Berdasarkan uraian diatas, dapat ditarik kesimpulan bahwa bahasa yang dipergunakan dalam penulisan buku harus bahasa tulis ragam baku, buku-buku pelajaran haruslah menggunakan bahasa baku, bahasa standar dan dengan demikian bahasa Indonesia dalam penulisan buku haruslah bahasa Indonesia ragam resmi atau baku.
RAGAM BAHASA KEILMUAN
Menurut Soewito (1987:41), ragam bahasa dalam ilmu pengetahuan hanyalah salah satu jenis ragam di dalam ragam baku. Sedangkan yang dimaksud dengan ragam baku bahasa Indonesia menurut Badudu (1985:18) ialah bahasa pokok, bahasa utama, bahasa standar, yaitu bahasa yang tunduk pada ketetapan yang telah dibuat dan disepakati bersama mengenai ejaan, tata bahasa, kosa kata, dan istilah. Dengan demikian bolehlah dikatakan ragam baku bahasa Indonesia ialah ragam baku yang tunduk pada ketetapan-ketetapan bahasa Indonesia.
Dipandang dari sudut sarana dan penggunaannya, ragam resmi atau baku dalam bahasa Indonesia, masih menurut Badudu, digunakan dalam semua situasi resmi baik lisan maupun tulisan. Bila kita berpidato, berdiskusi, memimpin rapat, memberikan ceramah, kuliah, pelajaran, tentu bahasa Indonesia ragam resmi baku yang kita gunakan. Demikian juga jika kita menulis surat resmi, surat dinas misalnya, menulis buku, artikel dalam surat kabar atau majalah, menulis makalah, laporan penelitian, skripsi, disertasi, bahasa Indonesia ragam tulis yang bakulah yang seharusnya kita gunakan (Badudu, 1985:19).

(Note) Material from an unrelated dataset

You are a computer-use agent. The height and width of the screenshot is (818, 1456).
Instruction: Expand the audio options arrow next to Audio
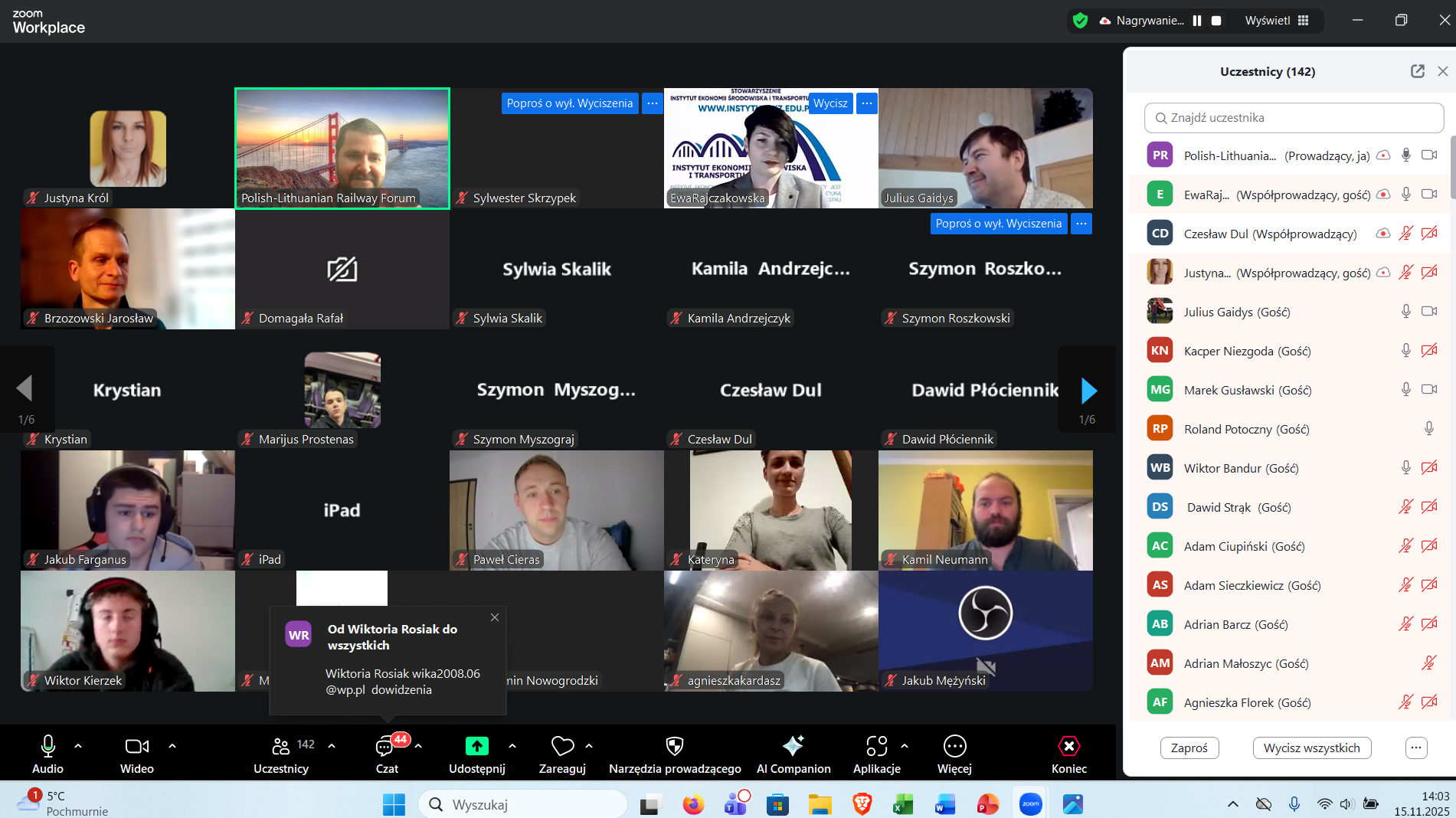pyautogui.click(x=78, y=745)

Dari penjelasan di atas kita dapat memperoleh gambaran apa dan bagaimana ragam bahasa keilmuan itu, dan karena ragam bahasa keilmuan hanyalah merupakan salah satu dari ragam baku maka penelitian ini membahas masalah ragam bahasa keilmuan. Menurut Badudu, bahasa ilmiah adalah bahasa yang digunakan untuk mengkaji ilmu, dapat digunakan untuk mengutarakan pikiran dan gagasan yang tinggi dan rumit, baik lisan maupun tulisan. Ragam bahasa keilmuan, disamping merupakan ragam baku, mempunyai seperangkat aturan-aturan khusus yang berhubungan dengan pemakaian kata, kalimat, dan gaya bahasa (Badudu, 1985:19).
PEMAKAIAN KATA
Ilmu itu objektif dan berdasarkan fakta-fakta yang ada. Disamping itu ilmu juga disusun secara sitematik guna menghindari kemenduan makna atau pengertian (Soewito, 1987:41). Lebih jauh Soewito mengatakan bahwa dalam pemaparan ilmu pengetahuan kita memilih kata-kata yang lebih denotatif, bereka makna, bayan dan tidak mubazir. Pendapat ini searas dengan apa yang dikatakan oleh Hadiwijoyo (1980:3) bahasa imu dan teknik mempersyaratkan penuturan yang lugas, tetapi jelas. Dengan demikian salah tafsir atau makna ganda sedapat mungkin dihindari karena kata yang terpakai umumnya lebih bersifat denotasi daripada konotasi. Ungkapan-ungkapan yang terpakai itu sederhana dan tanpa basa-basi.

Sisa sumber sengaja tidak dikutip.